Use data to model your donors by factoring in behavioral, demographics, psychographic and consumer behavior data. It's invaluable information that unveils prospects and donors willing to give or give more.
24. Improve audience selection to target upgrades
Focus on data points such as recency, frequency, monetary information; volunteer participation; gifts-in-kind givers; rapid responders; potential giving capacity; and niches/clusters primed for upgrades.
25. No matter your file size, always test
You hear it time and time again — test, test and test. That's because testing works. You can achieve statistically significant results regardless of the test pool. And tests do not have to be costly. Tweaks to variable laser language, fundraising messages and ask strings are inexpensive but can make a difference.

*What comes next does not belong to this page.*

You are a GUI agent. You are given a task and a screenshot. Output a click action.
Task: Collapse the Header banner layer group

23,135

One note: Smaller files should retest before rolling out new creative.
26. Get interactive … or ask for something else
Asking a donor to do something else besides make a donation can inspire giving. So utilize donor involvement devices such as advocacy actions like honoring a caregiver or loved one, signing a petition, voting, or sending a letter to a representative. The engagement can lead to donations.
27. Improve results through creative design techniques
Try adding an involvement device to an appeal that engages the donor in giving. For example, Best Friends Animal Society included an envelope to send a treat to a furry friend that the donor could sign and return.
28. Test enclosures
Inserts are common in direct-mail fundraising packages, but not always necessary. Resist the temptation to always include inserts. Ask yourself: Is the insert covering its cost, and is it distracting the donor and suppressing response? Of course, you can always test the contents of a package.

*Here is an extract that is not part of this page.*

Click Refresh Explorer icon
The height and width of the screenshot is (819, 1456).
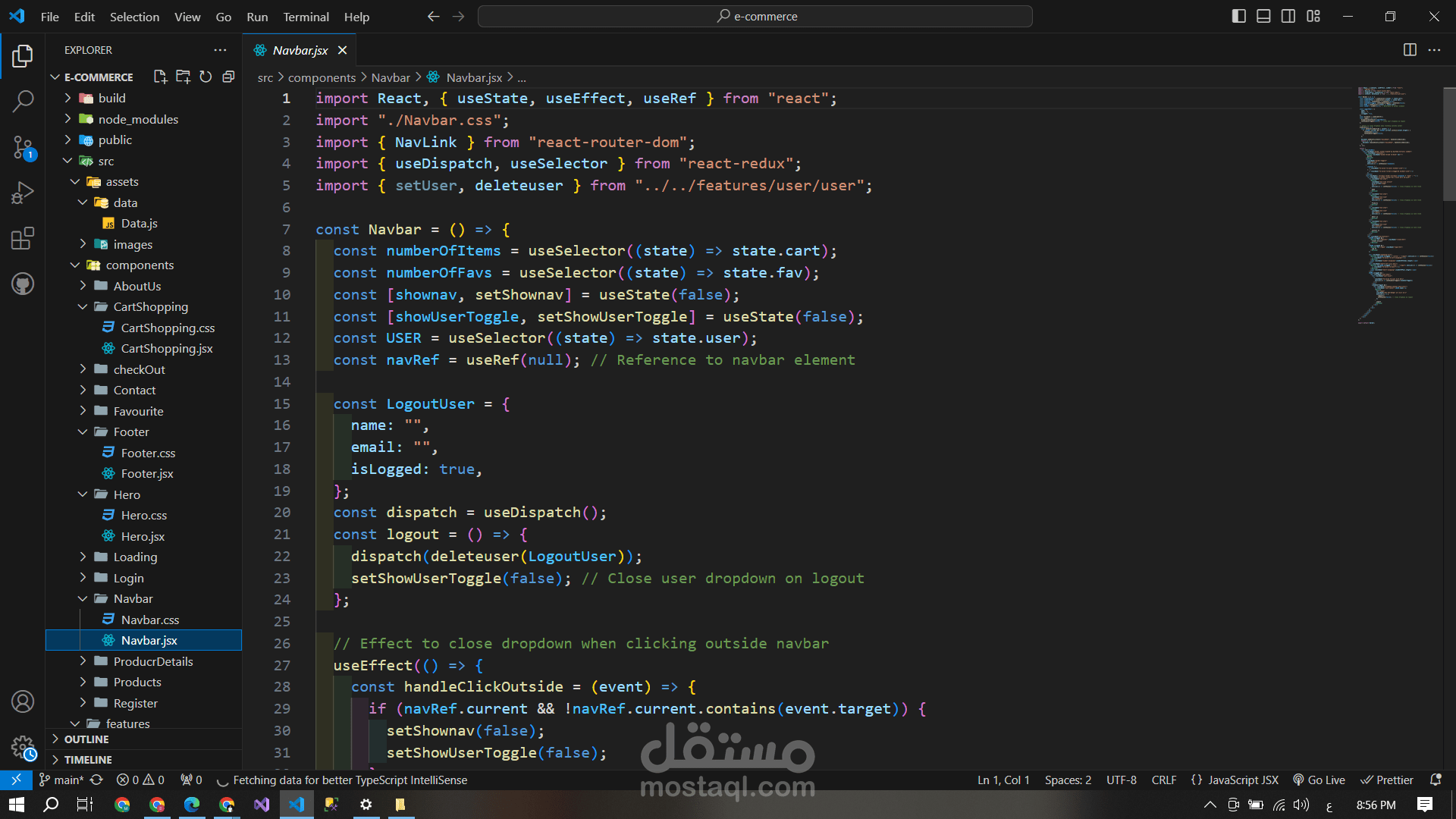[x=206, y=77]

29. Report multichannel giving too
Fundraisers can't teach donors how to behave — in an ideal world a donor would use just one channel to make fundraisers' jobs easier in recording which channel spawned the gift. That's not how things work in today's world. Every channel affects every other channel. For example, studies have shown that 50 percent of all online gifts are "online white mail," often spurred by receiving direct mail. And one studied showed that 7 percent to 20 percent of direct-mail response comes through some other channel, such as email. You have to think about how the channels work in concert, not just record through which channel a gift was made.